El crecimiento de la economía mundial se acercará al 3,1% en 2018 según el informe Global Economic Prospects (Perspectivas económicas mundiales) de enero de 2018 del Banco Mundial.

El organismo señala que estas previsiones se realizan “después de un 2017 mejor de lo previsto”, dado que continuará la recuperación de la inversión, las manufacturas y el comercio, y las economías en desarrollo exportadoras de productos básicos se beneficiarán con el alza en los precios de dichos productos.

“No obstante, estos cambios se consideran en gran parte una mejora de corto plazo”, advierte el organismo, señalando que, en el largo plazo, la desaceleración del crecimiento potencial (que refleja la rapidez con que una economía puede expandirse cuando la mano de obra y el capital se utilizan a plena capacidad) “pone en riesgo” los avances logrados en los niveles de vida y la reducción de la pobreza en todo el mundo.

Se espera que en las economías avanzadas el crecimiento se “modere ligeramente” hasta ubicarse en el 2,2% en 2018, a medida que los bancos centrales eliminen de forma gradual las iniciativas adoptadas después de la crisis, y el repunte de las inversiones se normalice.

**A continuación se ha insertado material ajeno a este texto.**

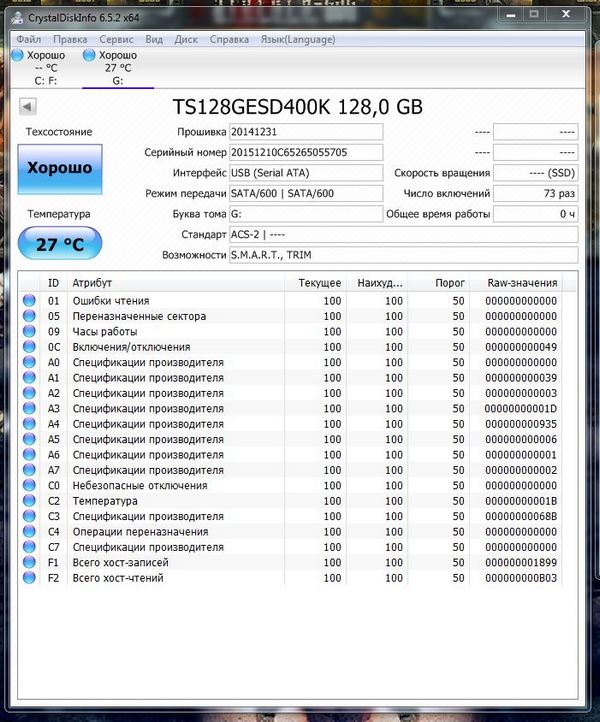Screen dimensions: 600x722
Task: Click the 27 °C temperature button
Action: coord(59,243)
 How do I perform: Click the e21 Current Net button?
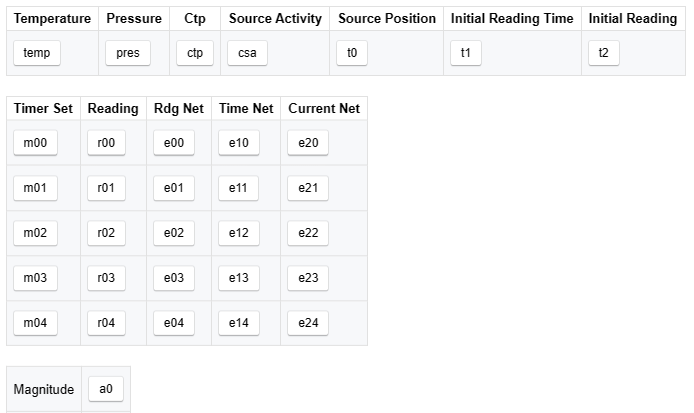click(x=308, y=188)
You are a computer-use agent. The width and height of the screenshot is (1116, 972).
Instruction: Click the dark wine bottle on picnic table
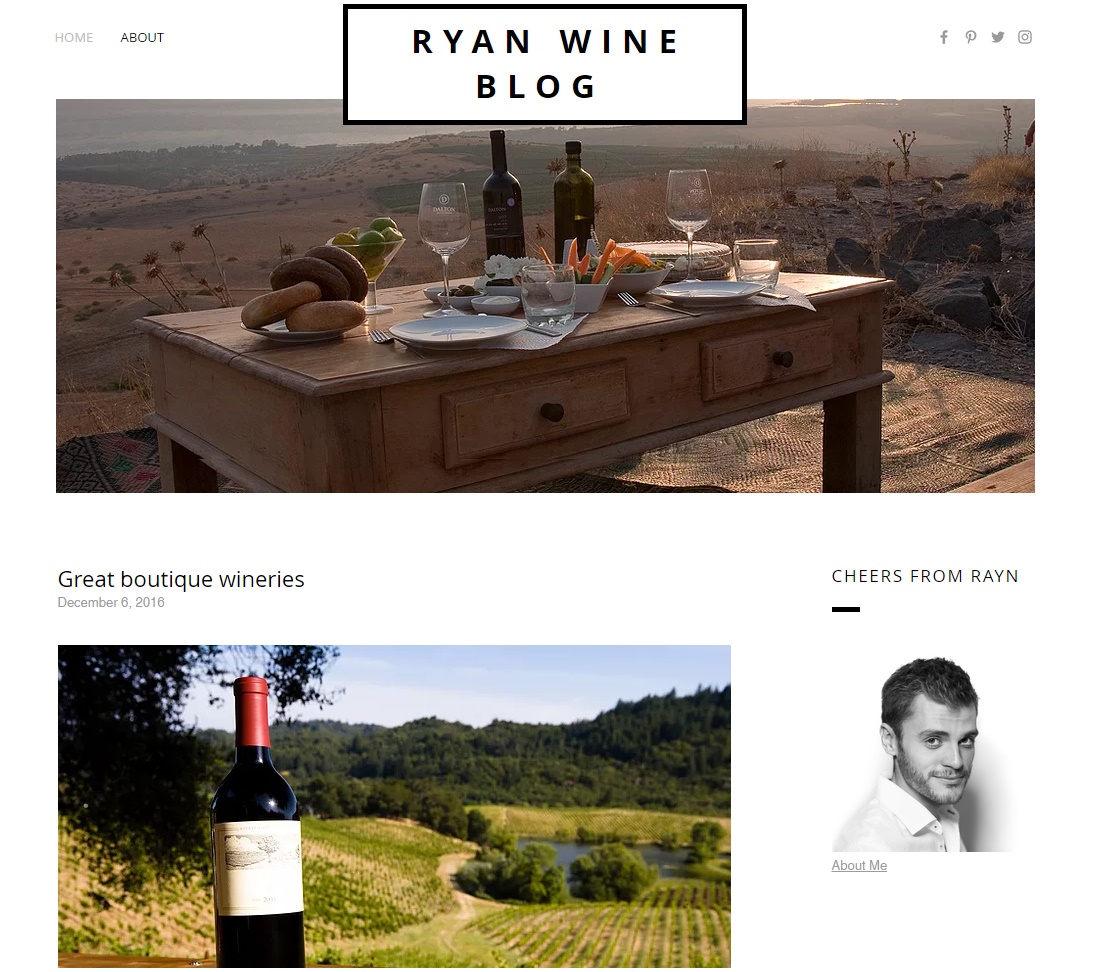click(x=502, y=196)
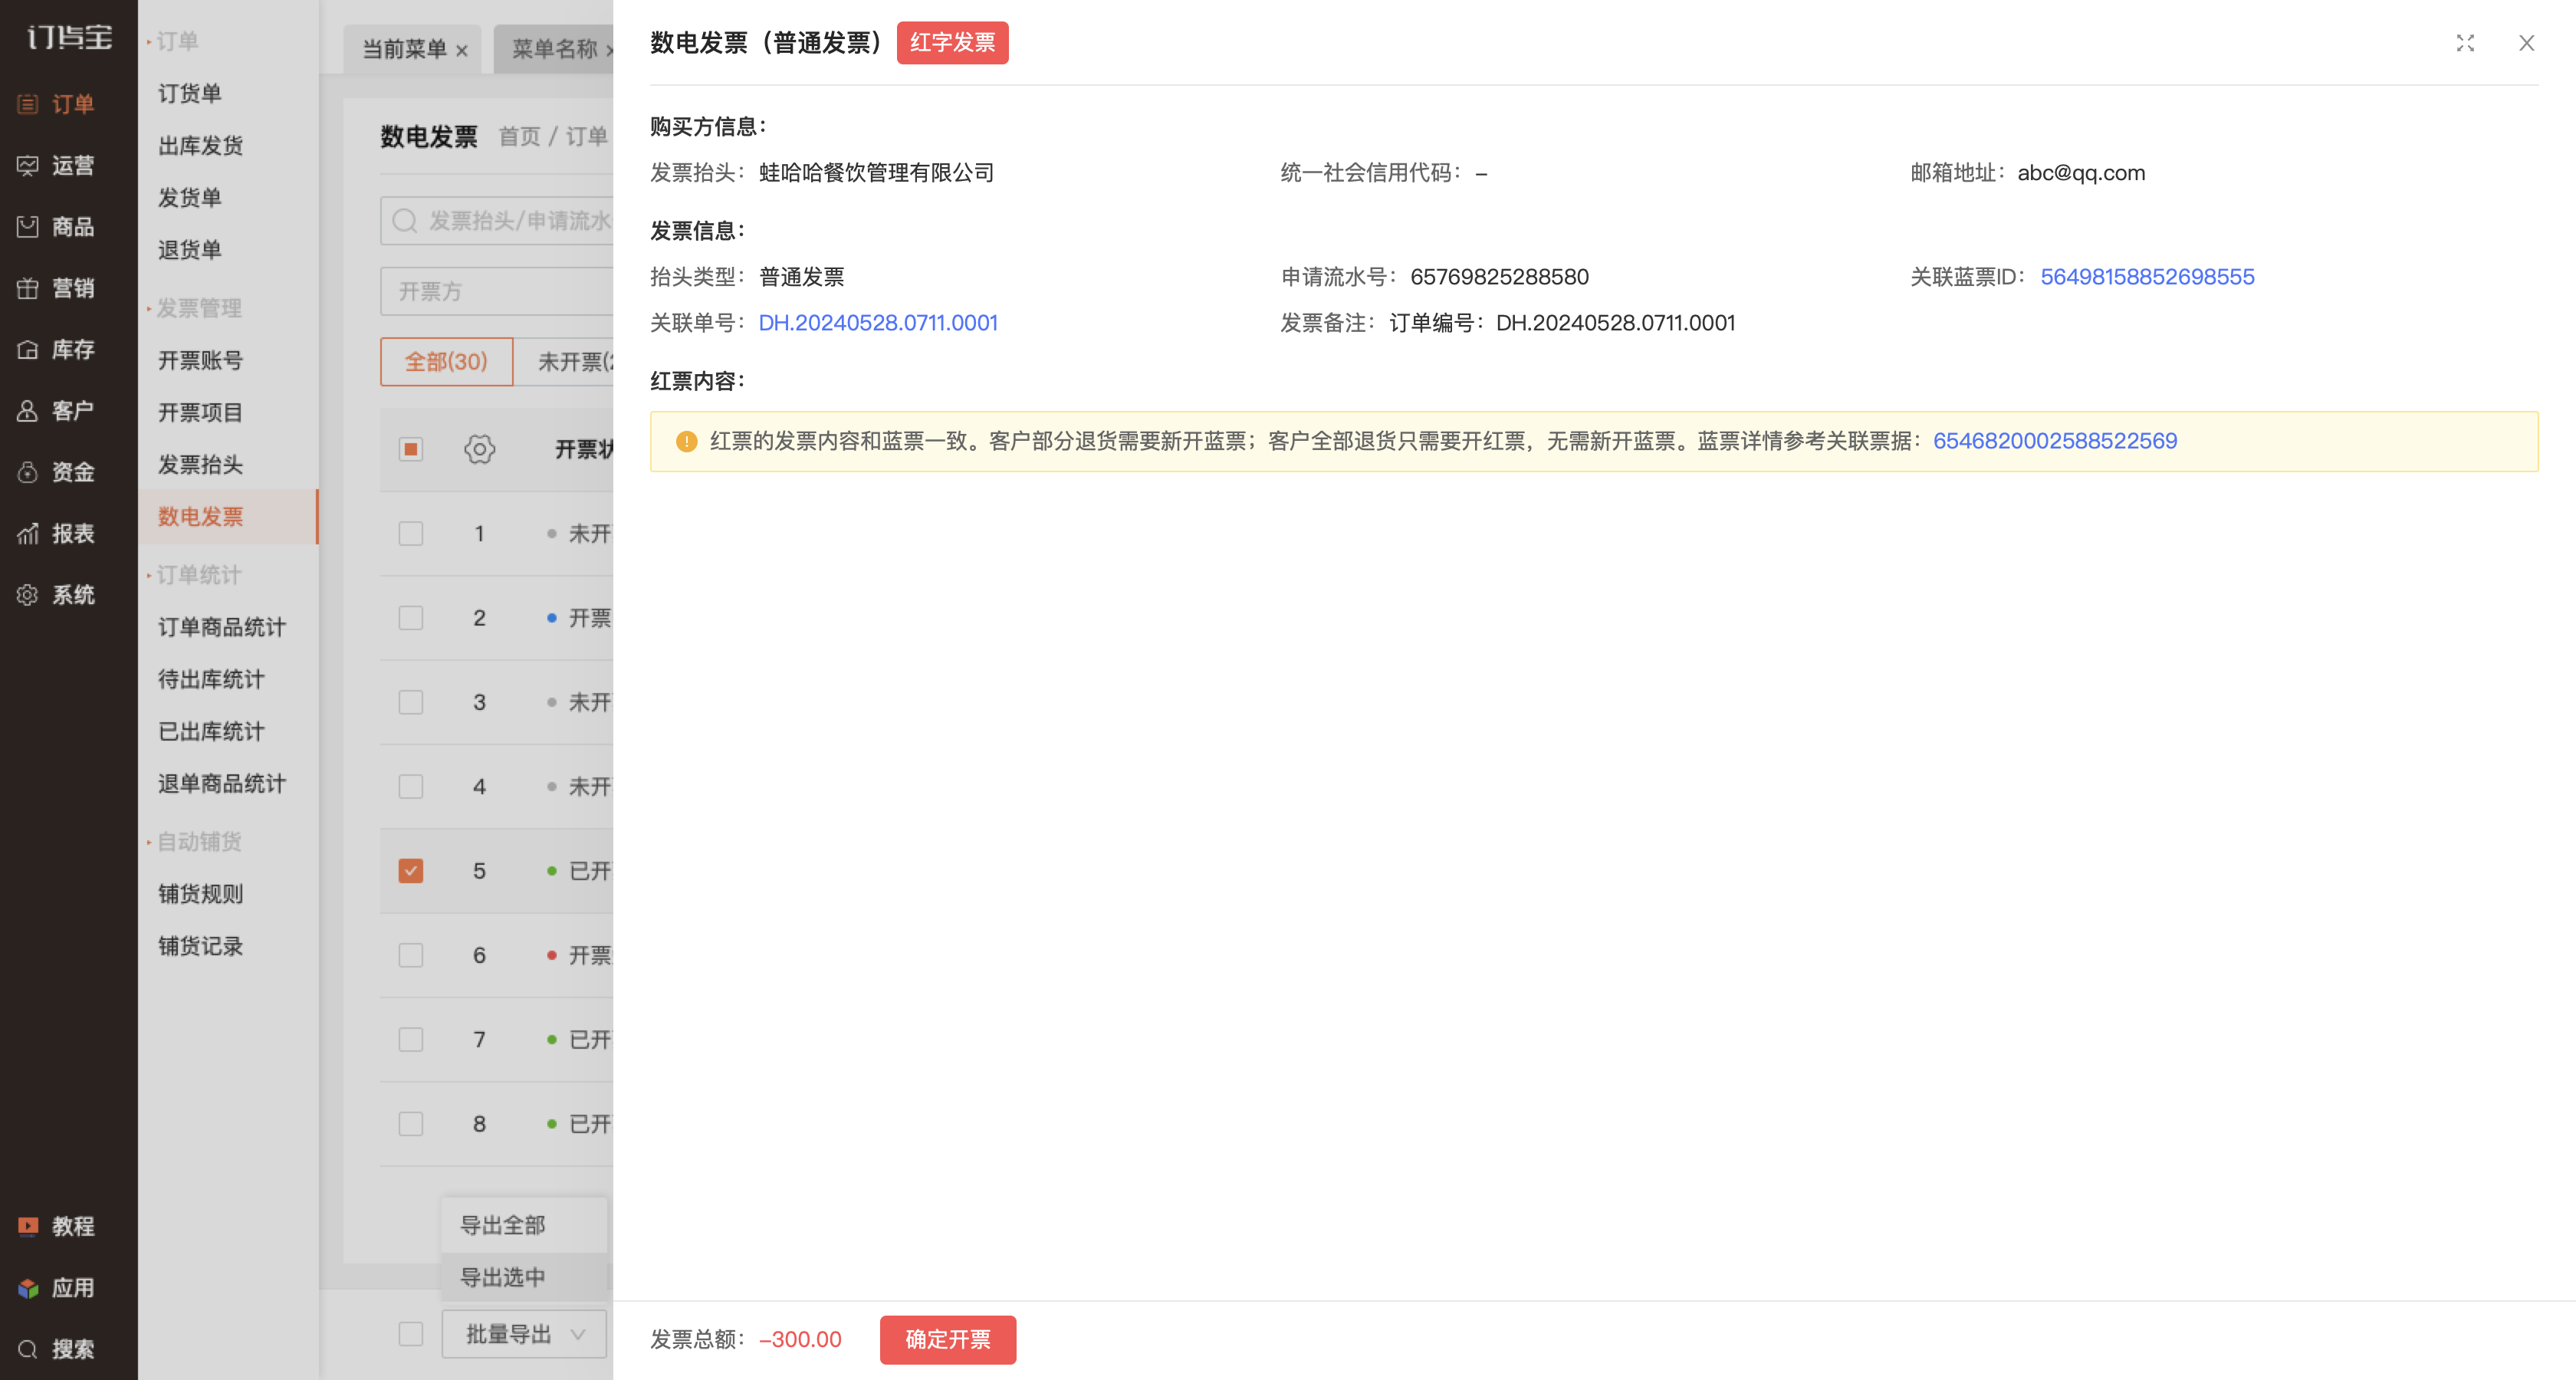This screenshot has width=2576, height=1380.
Task: Expand the invoice panel to fullscreen
Action: pyautogui.click(x=2465, y=43)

Por su parte, en los mercados emergentes y las economías en desarrollo en su conjunto, el crecimiento se consolidará hasta alcanzar el 4,5% en 2018, dado que la actividad de los países exportadores de productos básicos continuará recuperándose.

“Esta amplia recuperación en el crecimiento mundial resulta alentadora, pero no es momento de adoptar actitudes complacientes”, afirmó Jim Yong Kim, presidente del Grupo Banco Mundial. “Es una gran oportunidad para invertir en capital humano y físico. Si los responsables de diseñar políticas de todo el mundo centran sus esfuerzos en estas inversiones clave, podrán incrementar la productividad de sus países, fomentar el crecimiento de la fuerza laboral y acercarse a los objetivos de poner fin a la pobreza extrema e impulsar la prosperidad compartida”.